Justiça de Rondônia nega reintegração de posse em área de mais de 25 mil hectares de Paulo Sack em Candeias do Jamari
Decisão segue posicionamento do MPF e prioriza famílias que dependem da terra para subsistência, em um caso que tramita há quase três décadas

Em uma sentença extensa e detalhada, o Tribunal de Justiça do Estado de Rondônia (TJ-RO) julgou improcedente uma ação de reintegração de posse que se arrastava há 28 anos, envolvendo uma área de mais de 25 mil hectares no município de Candeias do Jamari, em Rondônia. Proferida em 9 de agosto de 2025 pelo juiz Danilo Augusto Kanthack Paccini, da Vara Cível de Porto Velho, a decisão segue o posicionamento do Ministério Público Federal (MPF) e enfatiza a falta de comprovação de posse efetiva pelo autor, Paulo Whately Sack, sucessor de Aldo Alberto Castanheira Silva. O processo, sob o número 0081503-62.1997.8.22.0001, destaca questões cruciais como a função social da propriedade, disputas fundiárias na Amazônia e o equilíbrio entre preservação ambiental e direitos de comunidades rurais.

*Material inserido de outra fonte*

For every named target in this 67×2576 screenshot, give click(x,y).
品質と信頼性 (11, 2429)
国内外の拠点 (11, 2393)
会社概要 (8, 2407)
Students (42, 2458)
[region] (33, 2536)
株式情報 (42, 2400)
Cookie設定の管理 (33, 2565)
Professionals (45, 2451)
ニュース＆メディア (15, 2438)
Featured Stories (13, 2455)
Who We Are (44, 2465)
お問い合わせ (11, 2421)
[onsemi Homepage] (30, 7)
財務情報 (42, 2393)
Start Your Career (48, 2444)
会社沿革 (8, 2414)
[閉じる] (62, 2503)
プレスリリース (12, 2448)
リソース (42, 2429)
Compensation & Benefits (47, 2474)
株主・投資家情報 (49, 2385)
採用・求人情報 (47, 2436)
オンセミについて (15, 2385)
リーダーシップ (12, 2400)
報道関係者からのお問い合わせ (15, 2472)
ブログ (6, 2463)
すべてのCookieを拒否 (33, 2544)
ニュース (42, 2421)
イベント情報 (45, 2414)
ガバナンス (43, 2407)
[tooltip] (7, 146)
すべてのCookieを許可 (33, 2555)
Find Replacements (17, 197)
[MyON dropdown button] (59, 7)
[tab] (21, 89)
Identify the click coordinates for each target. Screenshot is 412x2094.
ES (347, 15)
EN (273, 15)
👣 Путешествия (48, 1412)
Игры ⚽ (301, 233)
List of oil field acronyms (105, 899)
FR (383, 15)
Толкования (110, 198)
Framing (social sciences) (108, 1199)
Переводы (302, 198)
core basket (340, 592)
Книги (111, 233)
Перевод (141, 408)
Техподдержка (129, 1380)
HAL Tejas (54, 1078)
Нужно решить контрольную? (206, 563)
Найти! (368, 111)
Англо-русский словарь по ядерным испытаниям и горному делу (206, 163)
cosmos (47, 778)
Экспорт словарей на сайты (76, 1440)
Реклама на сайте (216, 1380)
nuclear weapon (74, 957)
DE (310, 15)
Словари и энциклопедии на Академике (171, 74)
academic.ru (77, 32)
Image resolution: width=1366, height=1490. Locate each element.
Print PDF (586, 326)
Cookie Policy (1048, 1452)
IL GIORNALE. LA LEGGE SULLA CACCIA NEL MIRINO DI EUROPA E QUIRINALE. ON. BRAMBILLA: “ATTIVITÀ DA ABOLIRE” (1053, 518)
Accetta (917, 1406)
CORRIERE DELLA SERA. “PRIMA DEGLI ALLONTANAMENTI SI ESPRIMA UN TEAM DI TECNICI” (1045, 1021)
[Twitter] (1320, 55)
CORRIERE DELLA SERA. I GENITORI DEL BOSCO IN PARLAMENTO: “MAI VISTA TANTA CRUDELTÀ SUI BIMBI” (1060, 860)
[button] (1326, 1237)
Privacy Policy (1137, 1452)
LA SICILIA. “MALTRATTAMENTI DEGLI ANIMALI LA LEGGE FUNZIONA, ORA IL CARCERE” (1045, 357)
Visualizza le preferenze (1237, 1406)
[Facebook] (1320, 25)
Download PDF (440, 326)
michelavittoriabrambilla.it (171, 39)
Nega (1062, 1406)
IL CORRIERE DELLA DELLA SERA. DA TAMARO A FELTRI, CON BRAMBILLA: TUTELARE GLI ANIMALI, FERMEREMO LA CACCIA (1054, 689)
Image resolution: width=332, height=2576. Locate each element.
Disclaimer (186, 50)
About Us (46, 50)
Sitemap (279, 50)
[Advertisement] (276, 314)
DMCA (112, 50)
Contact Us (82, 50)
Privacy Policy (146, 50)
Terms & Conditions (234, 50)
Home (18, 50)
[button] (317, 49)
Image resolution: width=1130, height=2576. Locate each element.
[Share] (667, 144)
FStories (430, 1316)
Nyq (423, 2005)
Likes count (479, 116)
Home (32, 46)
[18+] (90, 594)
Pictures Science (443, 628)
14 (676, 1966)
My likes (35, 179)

A ação foi iniciada em 1997 por Aldo Alberto Castanheira Silva, que alegava ser proprietário das terras "Escalerita" e "Lago da Brasileira", com títulos definitivos expedidos pelo Governo do Estado do Amazonas em 1903 e 1907. Silva narrava posse pacífica desde a aquisição, mas argumentava que burocracias para projetos de exploração atrasavam o uso efetivo. Ele requeria mandado proibitório contra supostas invasões incentivadas pelo então presidente do Sindicato Rural de Candeias do Jamari, João Anísio Aristides, e outros. Durante o trâmite, o processo foi convertido para reintegração de posse, e Sack assumiu o polo ativo em 2015, após adquirir as terras por R$ 200 mil mais assunção de dívidas tributárias estimadas em R$ 20 milhões na época.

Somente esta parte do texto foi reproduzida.